- EXERCISE SET -
1) Using the passage on sociologist Jeffrey Alexander, decide whether each statement agrees with it: (a) Alexander received his doctorate from Harvard University. (b) Robert N. Bellah chaired Alexander's dissertation committee. (c) Theoretical Logic in Sociology appeared as a four-volume set. For each, answer yes or no and quote the words of the passage that settle it.
2) In the passage on sociologist Jeffrey Alexander, what name does he use for the school of cultural sociology he founded?
3) Continue the passage on sociologist Jeffrey Alexander from the point where it stops.

- EXTRACT -

Jeffrey Charles Alexander (born 1947) is an American sociologist, and a prominent social theorist. He is the founding figure in the school of cultural sociology he refers to as the "strong program".

Career
He was born May 30, 1947, in Milwaukee, Wisconsin. Alexander gained his Bachelor of Arts degree from Harvard University in 1969 and his Doctor of Philosophy degree from the University of California, Berkeley, in 1978.  He was originally interested in Marxist sociology and followed the work of Fred Block and debates in the journal Socialist Revolution, but evolved to a democratic socialist, then left liberal position.

Later he worked with Neil Smelser, Robert N. Bellah, and Leo Lowenthal. Each of whom were on his dissertation committee, with the chair being Bellah, a former student of Talcott Parsons. Alexander's dissertation, Theoretical Logic in Sociology, was published as a four-volume set. Volume 1 was subtitled Positivism, Presuppositions, and Current Controversies, Volume 2 was The Antimonies of Classical Thought: Marx and Durkheim, Volume 3 was The Classical Attempt at Theoretical Synthesis: Max Weber, and Volume 4 was subtitled The Modern Reconstruction of Classical Thought: Talcott Parsons. At the time, many theorists were attempting to revive Parsons after a decade of criticisms, and Alexander's Theoretical Logic in Sociology was part of this revival.

- INFORMATION SUPPLIED -
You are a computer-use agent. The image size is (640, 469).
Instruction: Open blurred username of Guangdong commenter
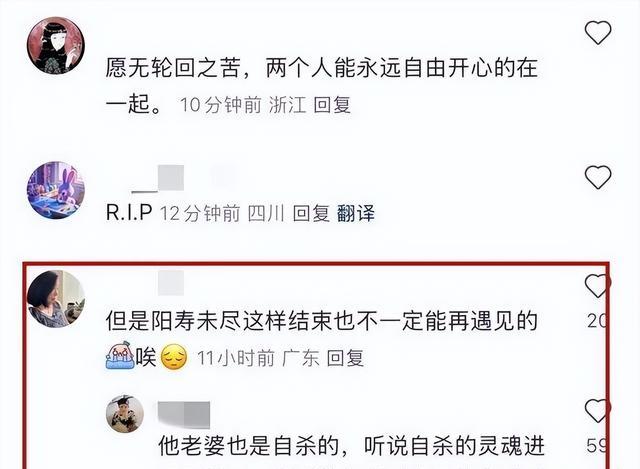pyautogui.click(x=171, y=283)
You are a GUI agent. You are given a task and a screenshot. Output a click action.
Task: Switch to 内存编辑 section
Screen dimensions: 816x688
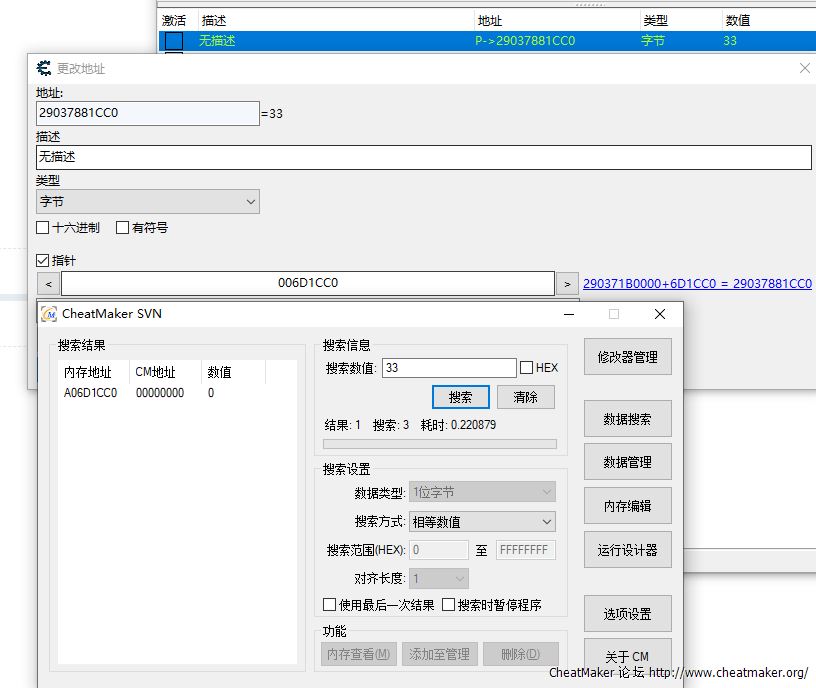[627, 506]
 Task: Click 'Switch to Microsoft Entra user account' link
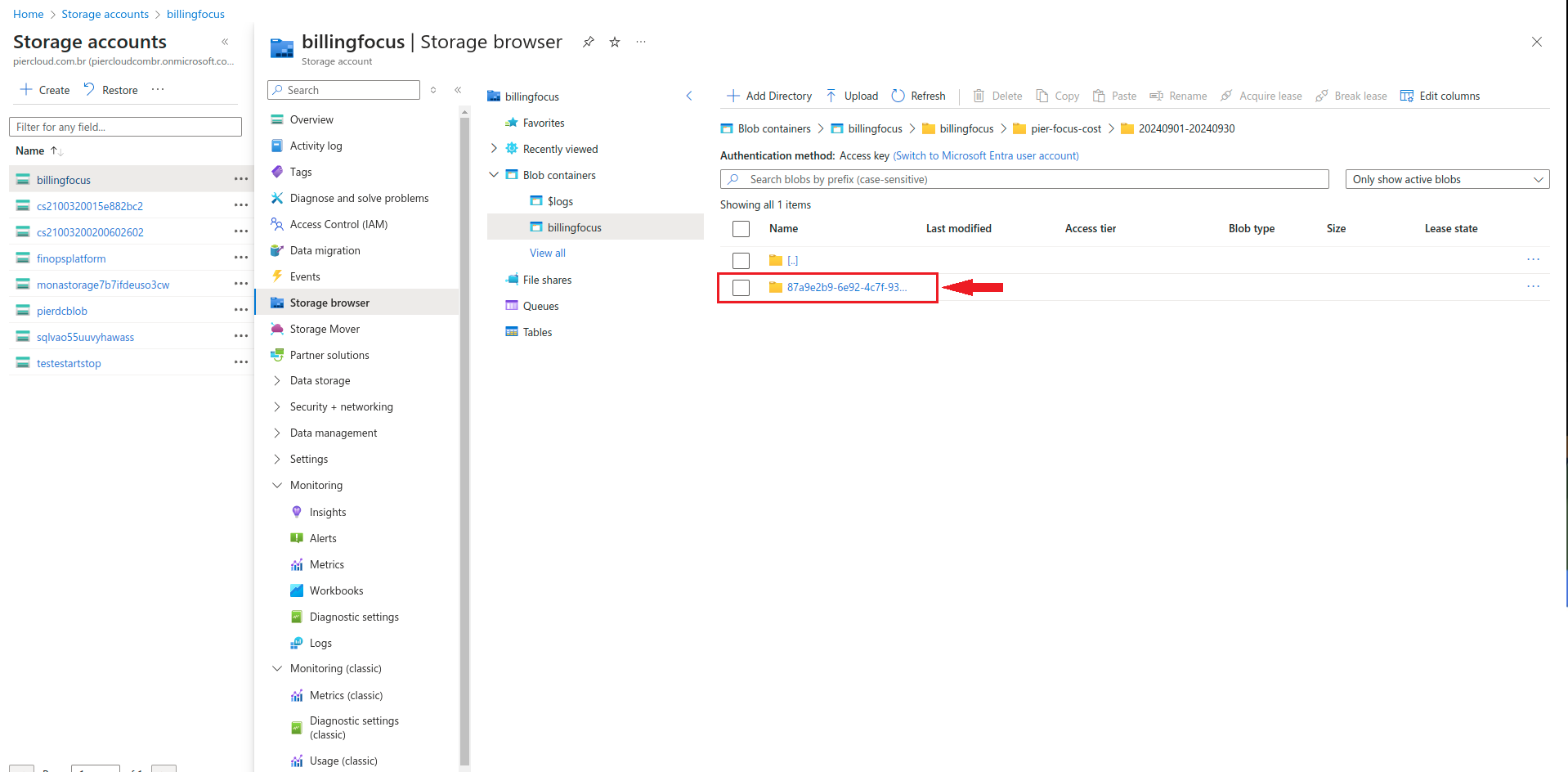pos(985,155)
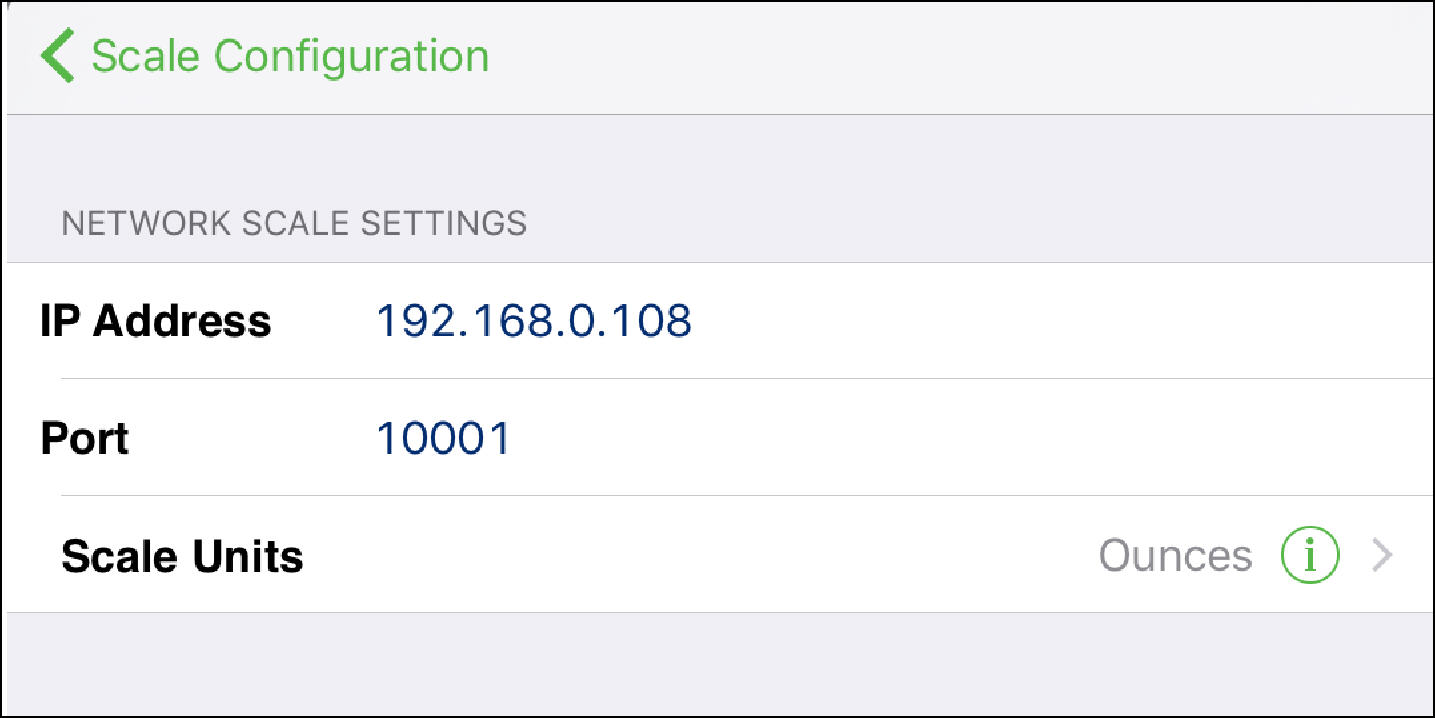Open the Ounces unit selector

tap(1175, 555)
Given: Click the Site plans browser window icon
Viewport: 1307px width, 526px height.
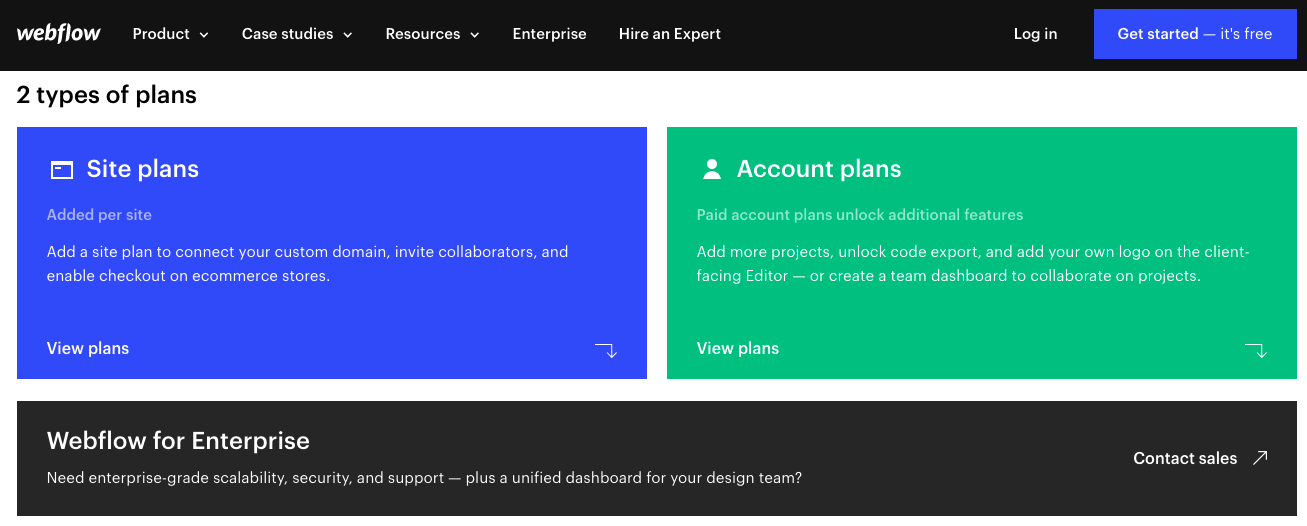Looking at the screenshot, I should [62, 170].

* * *

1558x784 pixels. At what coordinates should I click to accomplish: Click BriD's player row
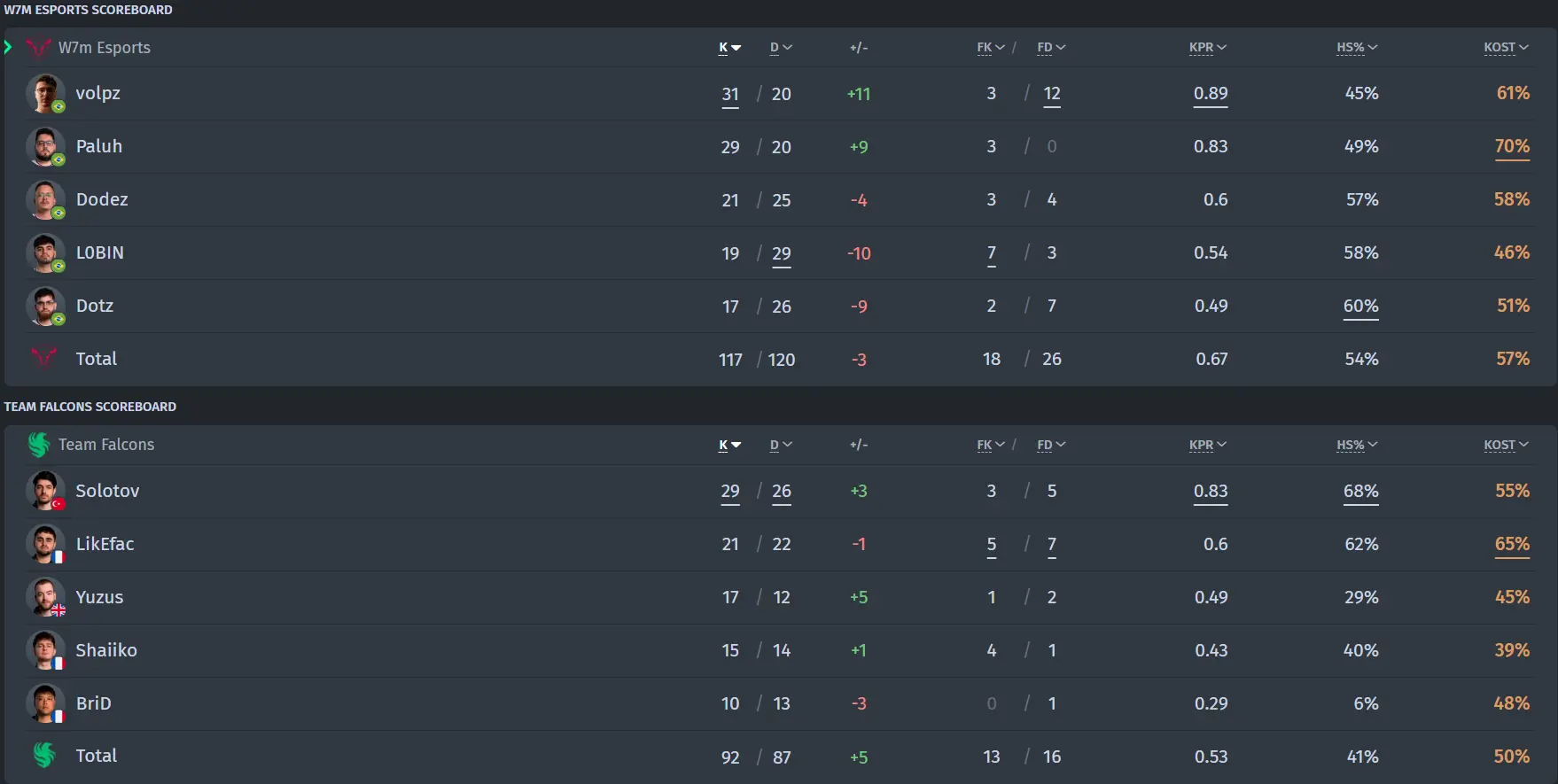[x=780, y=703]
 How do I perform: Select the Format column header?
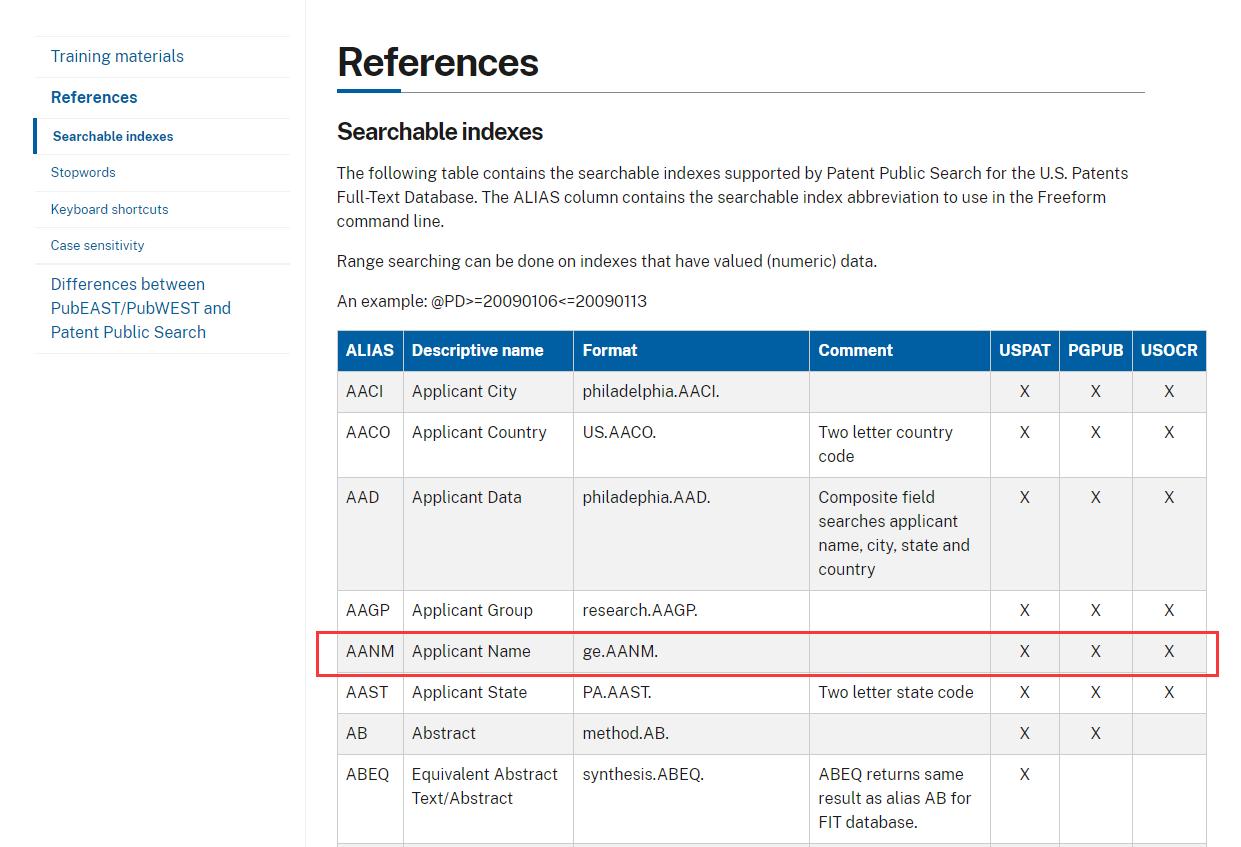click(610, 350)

- RESPONSES TO THE EXERCISE -
1)
(a) No: "his Doctor of Philosophy degree from the University of California, Berkeley, in 1978"
(b) Yes: "with the chair being Bellah"
(c) Yes: "was published as a four-volume set"

2) The "strong program."

3)
He worked at the University of California, Los Angeles, from 1974 until joining Yale University in 2001, where (as of 2008) he is the Lillian Chavenson Saden Professor of Sociology and co-director of the Center for Cultural Sociology.

Alexander has authored or co-authored ten books. He was one of the editors of the journal Sociological Theory, and he is currently co-editor of the American Journal of Cultural Sociology.

He received honorary doctorates from La Trobe University, Melbourne and the University College Dublin, Ireland. In 2004, he won the Clifford Geertz Award for Best Article in Cultural Sociology and in 2008, he won the Mary Douglas Prize for Best Book in Cultural Sociology. He also received the 2007 Theory Prize from the Theory Section of the American Sociological Association for best theoretical article. In 2009, he received The Foundation Mattei Dogan Prize in Sociology by the International Sociological Association, awarded every four years in recognition of lifetime accomplishments to "a scholar of very high standing in the profession and of outstanding international reputation."

Notable students of Jeffrey Alexander include Ronald Jacobs, Philip Smith, Isaac Reed, Matthew Norton, and Elizabeth Breese.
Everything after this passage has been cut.